■ **Input data**

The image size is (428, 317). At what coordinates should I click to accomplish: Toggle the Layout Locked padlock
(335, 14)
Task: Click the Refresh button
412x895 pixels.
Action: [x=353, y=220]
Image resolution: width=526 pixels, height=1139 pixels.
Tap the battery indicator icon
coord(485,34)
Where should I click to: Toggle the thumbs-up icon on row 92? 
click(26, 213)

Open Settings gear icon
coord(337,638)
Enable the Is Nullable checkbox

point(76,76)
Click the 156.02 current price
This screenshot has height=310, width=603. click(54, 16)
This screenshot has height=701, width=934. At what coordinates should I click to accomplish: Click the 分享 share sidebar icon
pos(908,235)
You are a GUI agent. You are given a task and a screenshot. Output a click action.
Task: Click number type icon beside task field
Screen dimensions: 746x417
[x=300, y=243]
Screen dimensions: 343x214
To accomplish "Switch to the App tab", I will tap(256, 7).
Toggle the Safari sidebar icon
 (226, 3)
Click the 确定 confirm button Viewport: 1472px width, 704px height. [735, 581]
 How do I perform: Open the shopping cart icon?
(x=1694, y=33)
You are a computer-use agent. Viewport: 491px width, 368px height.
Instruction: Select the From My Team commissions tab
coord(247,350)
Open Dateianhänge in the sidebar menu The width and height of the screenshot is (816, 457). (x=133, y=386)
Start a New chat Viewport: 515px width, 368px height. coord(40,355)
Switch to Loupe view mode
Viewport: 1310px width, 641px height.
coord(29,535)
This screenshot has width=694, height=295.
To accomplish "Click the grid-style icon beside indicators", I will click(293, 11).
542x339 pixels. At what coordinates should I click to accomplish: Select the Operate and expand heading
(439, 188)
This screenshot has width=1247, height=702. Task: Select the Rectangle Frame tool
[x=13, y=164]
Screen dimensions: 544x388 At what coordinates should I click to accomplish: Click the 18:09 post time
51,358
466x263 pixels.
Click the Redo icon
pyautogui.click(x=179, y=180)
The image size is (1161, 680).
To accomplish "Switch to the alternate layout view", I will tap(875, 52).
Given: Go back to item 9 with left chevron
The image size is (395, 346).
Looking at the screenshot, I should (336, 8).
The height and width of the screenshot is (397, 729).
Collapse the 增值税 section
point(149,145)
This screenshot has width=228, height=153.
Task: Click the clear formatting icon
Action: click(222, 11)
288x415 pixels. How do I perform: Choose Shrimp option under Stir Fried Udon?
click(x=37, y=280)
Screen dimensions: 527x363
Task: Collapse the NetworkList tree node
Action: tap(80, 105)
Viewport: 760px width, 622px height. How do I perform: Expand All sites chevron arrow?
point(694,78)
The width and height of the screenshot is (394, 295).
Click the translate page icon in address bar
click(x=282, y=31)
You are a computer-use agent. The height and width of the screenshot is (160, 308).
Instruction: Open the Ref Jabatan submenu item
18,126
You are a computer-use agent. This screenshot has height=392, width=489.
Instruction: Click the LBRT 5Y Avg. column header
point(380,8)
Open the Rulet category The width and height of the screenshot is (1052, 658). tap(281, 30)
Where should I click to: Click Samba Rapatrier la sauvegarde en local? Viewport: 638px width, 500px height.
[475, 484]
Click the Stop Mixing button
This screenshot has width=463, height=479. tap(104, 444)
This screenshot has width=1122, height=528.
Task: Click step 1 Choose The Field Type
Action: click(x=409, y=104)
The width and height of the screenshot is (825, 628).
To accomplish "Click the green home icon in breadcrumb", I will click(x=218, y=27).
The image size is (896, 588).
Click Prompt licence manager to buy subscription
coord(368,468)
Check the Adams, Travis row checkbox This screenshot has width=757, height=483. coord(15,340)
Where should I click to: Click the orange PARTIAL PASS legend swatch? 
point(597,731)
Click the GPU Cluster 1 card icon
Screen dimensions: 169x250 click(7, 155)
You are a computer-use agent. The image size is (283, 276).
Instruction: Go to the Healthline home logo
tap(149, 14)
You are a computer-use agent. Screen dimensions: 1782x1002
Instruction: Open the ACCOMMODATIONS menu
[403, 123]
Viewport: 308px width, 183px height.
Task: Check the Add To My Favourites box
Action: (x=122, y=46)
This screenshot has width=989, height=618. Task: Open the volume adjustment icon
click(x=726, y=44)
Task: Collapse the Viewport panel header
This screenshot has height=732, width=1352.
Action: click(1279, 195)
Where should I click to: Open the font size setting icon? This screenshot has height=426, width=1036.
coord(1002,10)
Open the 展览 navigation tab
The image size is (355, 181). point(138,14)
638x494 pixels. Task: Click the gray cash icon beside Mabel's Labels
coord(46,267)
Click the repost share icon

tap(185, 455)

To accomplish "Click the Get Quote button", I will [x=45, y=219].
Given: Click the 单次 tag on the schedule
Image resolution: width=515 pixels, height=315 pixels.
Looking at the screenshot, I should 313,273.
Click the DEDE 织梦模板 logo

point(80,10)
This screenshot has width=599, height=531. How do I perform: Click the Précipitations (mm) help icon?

■ **Problem description**
From the rows above, extract every line that contains the string "header".

■ **Answer to the exercise**
Instruction: Click the LBRT 5Y Avg. column header
Task: Collapse the Viewport panel header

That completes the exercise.